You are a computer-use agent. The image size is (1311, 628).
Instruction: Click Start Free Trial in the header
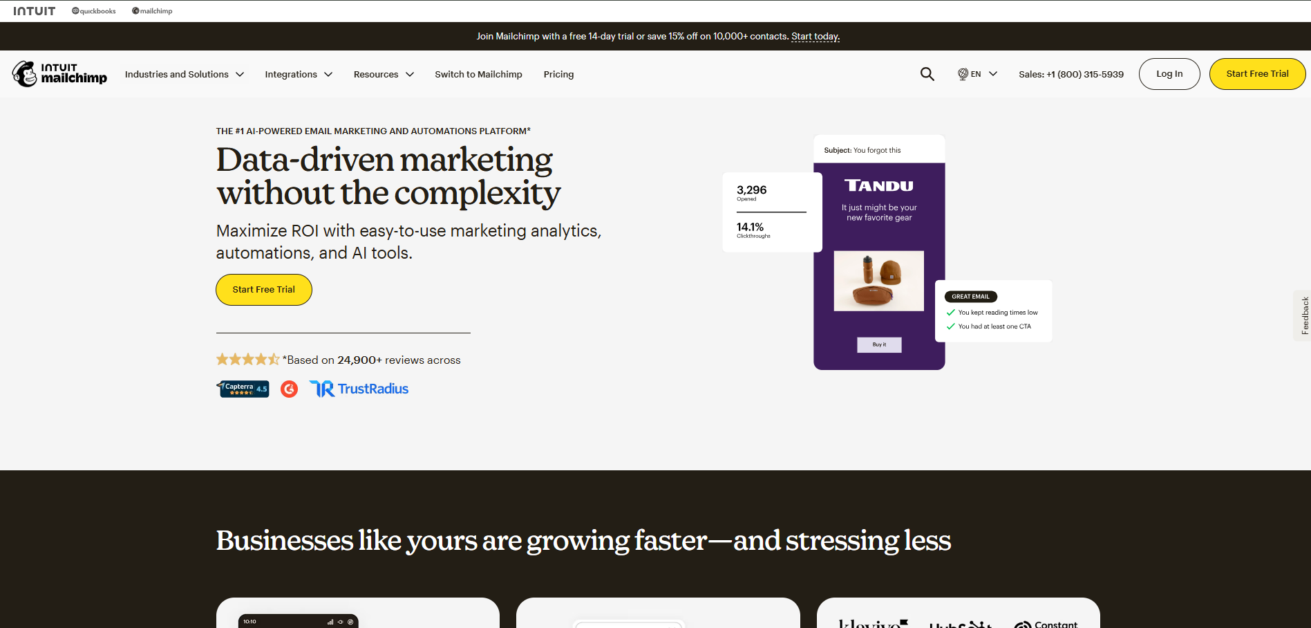(x=1257, y=73)
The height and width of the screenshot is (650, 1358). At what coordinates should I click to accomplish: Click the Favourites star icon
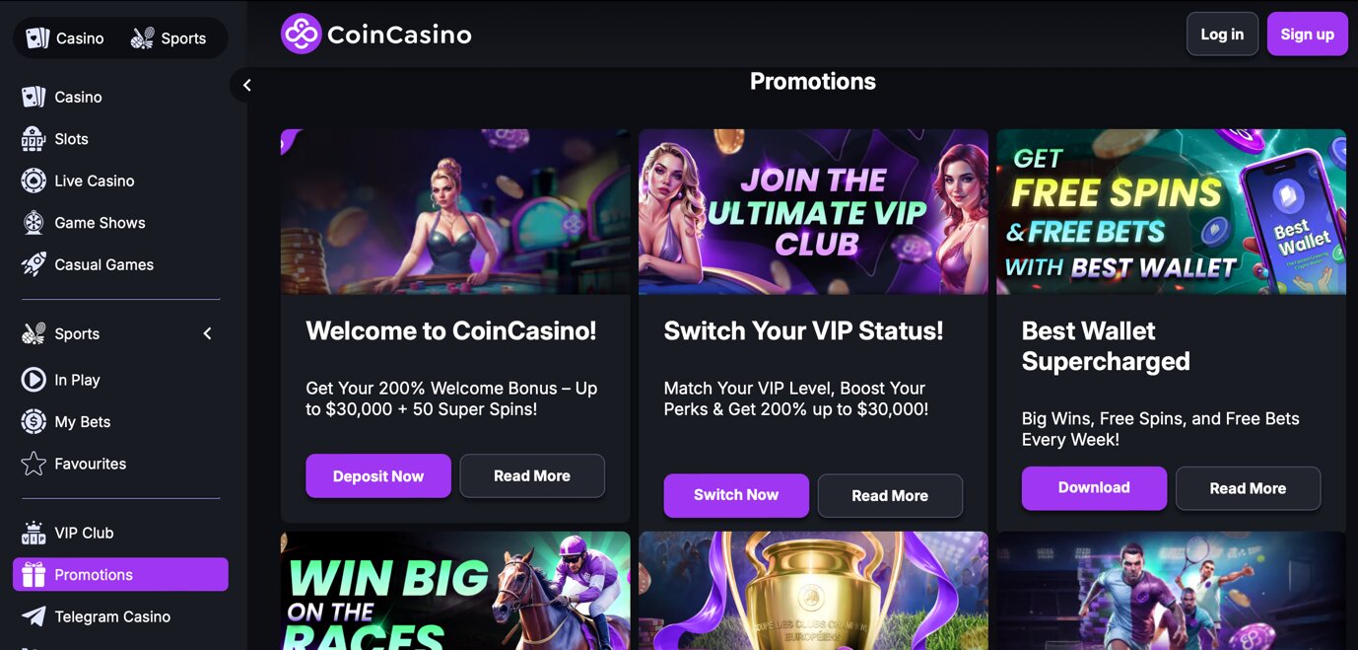tap(33, 464)
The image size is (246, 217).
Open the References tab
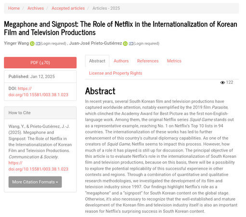click(x=148, y=61)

• WHAT YOU HAVE TO DO
Show all lines of the material in which the word "size" can be found.

• TASK ANSWER
You are a computer-use agent. The image size is (1311, 628).
The image size is (246, 217).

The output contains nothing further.